# Exercises to complete
a - Please turn the block of the checksum commit page that begins "This commit is contained in:" into a short list that keeps its main facts.
b - Extend the checksum commit page past its final line, "// We now have a record in the 'recordbuf' local variable."

Verify checksum of the page and WAL records before sending to the redo process

This commit is contained in:
Alexey Kondratov
2022-07-05 20:01:04 +02:00
parent b135dbb85d
commit cc6ffb558d
6 changed files with 139 additions and 17 deletions

View File

@@ -61,7 +61,47 @@ pub fn page_set_lsn(pg: &mut [u8], lsn: Lsn) {
/// Calculate page checksum and stamp it onto the page.
/// NB: this will zero out and ignore any existing checksum.
pub fn page_set_checksum(page: &mut [u8], blkno: u32) {
page[8..10].copy_from_slice(&[0u8; 2]);
let checksum = pg_checksum_page(page, blkno);
page[8..10].copy_from_slice(&checksum.to_le_bytes());
}
/// Check if page checksum is valid.
pub fn page_verify_checksum(page: &[u8], blkno: u32) -> bool {
let checksum = pg_checksum_page(page, blkno);
checksum == u16::from_le_bytes(page[8..10].try_into().unwrap())
}
#[cfg(test)]
mod tests {
use crate::pg_constants::BLCKSZ;
use crate::{page_set_checksum, page_verify_checksum};
use utils::pg_checksum_page::pg_checksum_page;
#[test]
fn set_and_verify_checksum() {
// Create a page with some content and without a correct checksum.
let mut page: [u8; BLCKSZ as usize] = [0; BLCKSZ as usize];
for (i, byte) in page.iter_mut().enumerate().take(BLCKSZ as usize) {
*byte = i as u8;
}
// Calculate the checksum.
let checksum = pg_checksum_page(&page[..], 0);
// Sanity check: random bytes in the checksum attribute should not be
// a valid checksum.
assert_ne!(
checksum,
u16::from_le_bytes(page[8..10].try_into().unwrap())
);
// Set the actual checksum.
page_set_checksum(&mut page, 0);
// Verify the checksum.
assert!(page_verify_checksum(&page[..], 0));
// Checksum is not valid with another block number.
assert!(!page_verify_checksum(&page[..], 1));
}
}

View File

@@ -14,7 +14,6 @@ use super::XLogLongPageHeaderData;
use super::XLogPageHeaderData;
use super::XLogRecord;
use bytes::{Buf, BufMut, Bytes, BytesMut};
use crc32c::*;
use log::*;
use std::cmp::min;
use thiserror::Error;
@@ -198,18 +197,12 @@ impl WalStreamDecoder {
}
// We now have a record in the 'recordbuf' local variable.

# Data provided

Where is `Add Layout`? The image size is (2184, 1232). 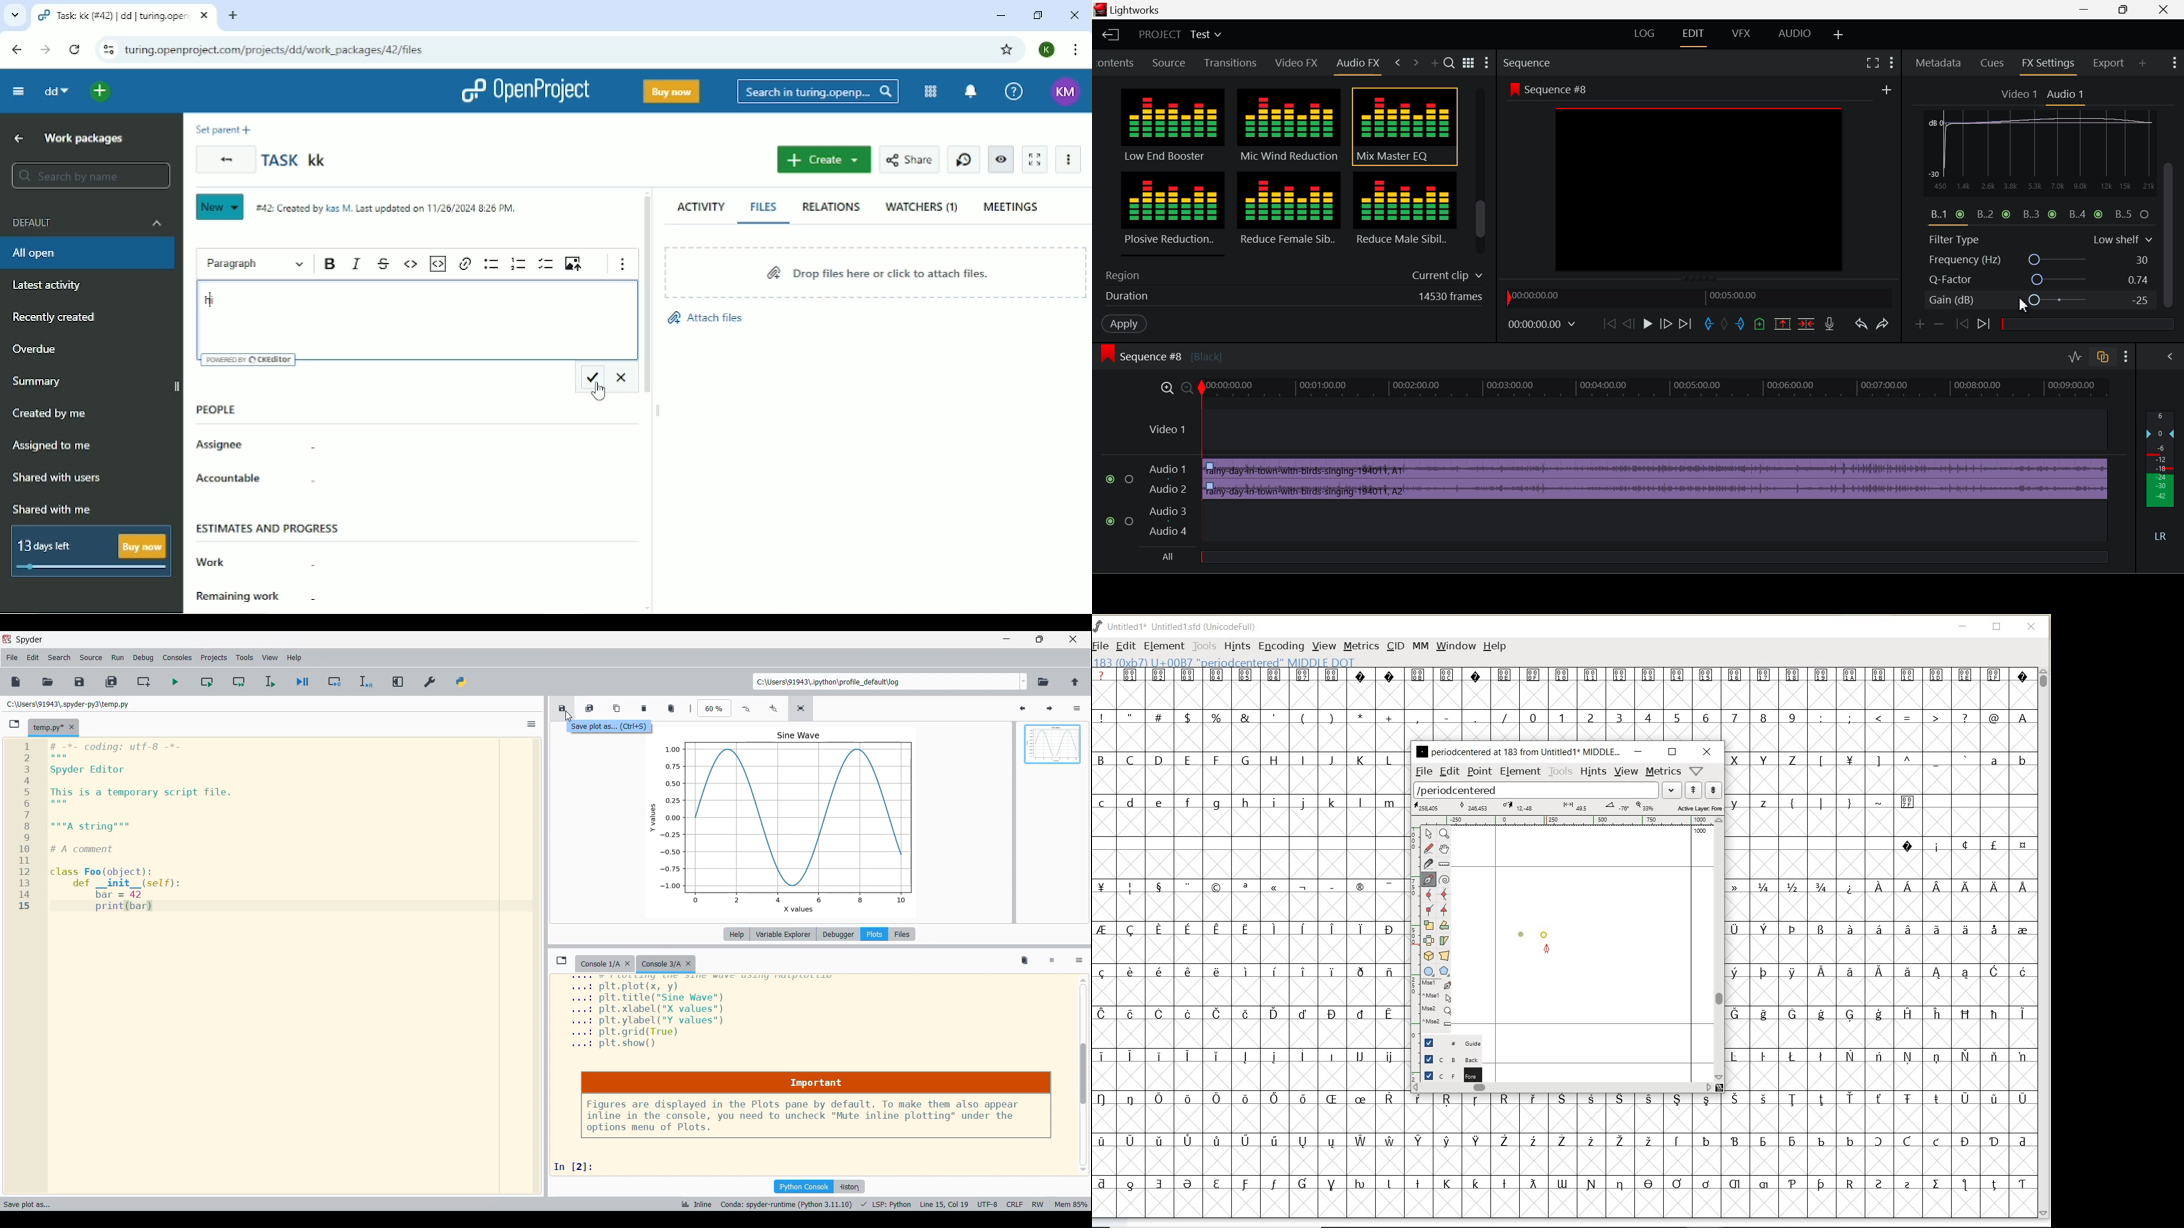
Add Layout is located at coordinates (1836, 34).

# Responses by task
a -
- Author: Alexey Kondratov
- Date: 2022-07-05 20:01:04 +02:00
- Parent: b135dbb85d
- Commit: cc6ffb558d
- Changes: 6 files, 139 additions, 17 deletions

b -
let xlogrec =
XLogRecord::from_slice(&recordbuf[0..XLOG_SIZE_OF_XLOG_RECORD]).map_err(|e| {
WalDecodeError {
msg: format!("xlog record deserialization failed {}", e),
lsn: self.lsn,
}
})?;
let xlogrec = XLogRecord::from_buf(&recordbuf).map_err(|e| WalDecodeError {
msg: format!("xlog record deserialization failed {}", e),
lsn: self.lsn,
})?;
let mut crc = 0;
crc = crc32c_append(crc, &recordbuf[XLOG_RECORD_CRC_OFFS + 4..]);
crc = crc32c_append(crc, &recordbuf[0..XLOG_RECORD_CRC_OFFS]);
if crc != xlogrec.xl_crc {
if !wal_record_verify_checksum(&xlogrec, &recordbuf) {
return Err(WalDecodeError {
msg: "WAL record crc mismatch".into(),
lsn: self.lsn,

View File

@@ -477,6 +477,10 @@ impl XLogRecord {
XLogRecord::des(buf)
}
pub fn from_buf(buf: &[u8]) -> Result<XLogRecord, DeserializeError> {
XLogRecord::from_slice(&buf[0..XLOG_SIZE_OF_XLOG_RECORD])
}
pub fn from_bytes<B: Buf>(buf: &mut B) -> Result<XLogRecord, DeserializeError> {
use utils::bin_ser::LeSer;
XLogRecord::des_from(&mut buf.reader())
@@ -742,3 +746,11 @@ mod tests {
assert_eq!(checkpoint.nextXid.value, 2048);
}
}
pub fn wal_record_verify_checksum(rec: &XLogRecord, recordbuf: &Bytes) -> bool {
let mut crc = 0;
crc = crc32c_append(crc, &recordbuf[XLOG_RECORD_CRC_OFFS + 4..]);
crc = crc32c_append(crc, &recordbuf[0..XLOG_RECORD_CRC_OFFS]);
crc == rec.xl_crc
}

View File

@@ -55,8 +55,8 @@ impl Conf {
let output = self
.new_pg_command("initdb")?
.arg("-D")
.arg("--data-checksums")
.arg(self.datadir.as_os_str())
.arg("--data-checksums")
.args(&["-U", "postgres", "--no-instructions", "--no-sync"])
.output()?;
debug!("initdb output: {:?}", output);

View File

@@ -35,6 +35,9 @@ fn checksum_comp(checksum: u32, value: u32) -> u32 {
* The checksum includes the block number (to detect the case where a page is
* somehow moved to a different location), the page header (excluding the
* checksum itself), and the page data.
*
* As in C implementation in Postgres, the checksum attribute on the page is
* excluded from the calculation and preserved.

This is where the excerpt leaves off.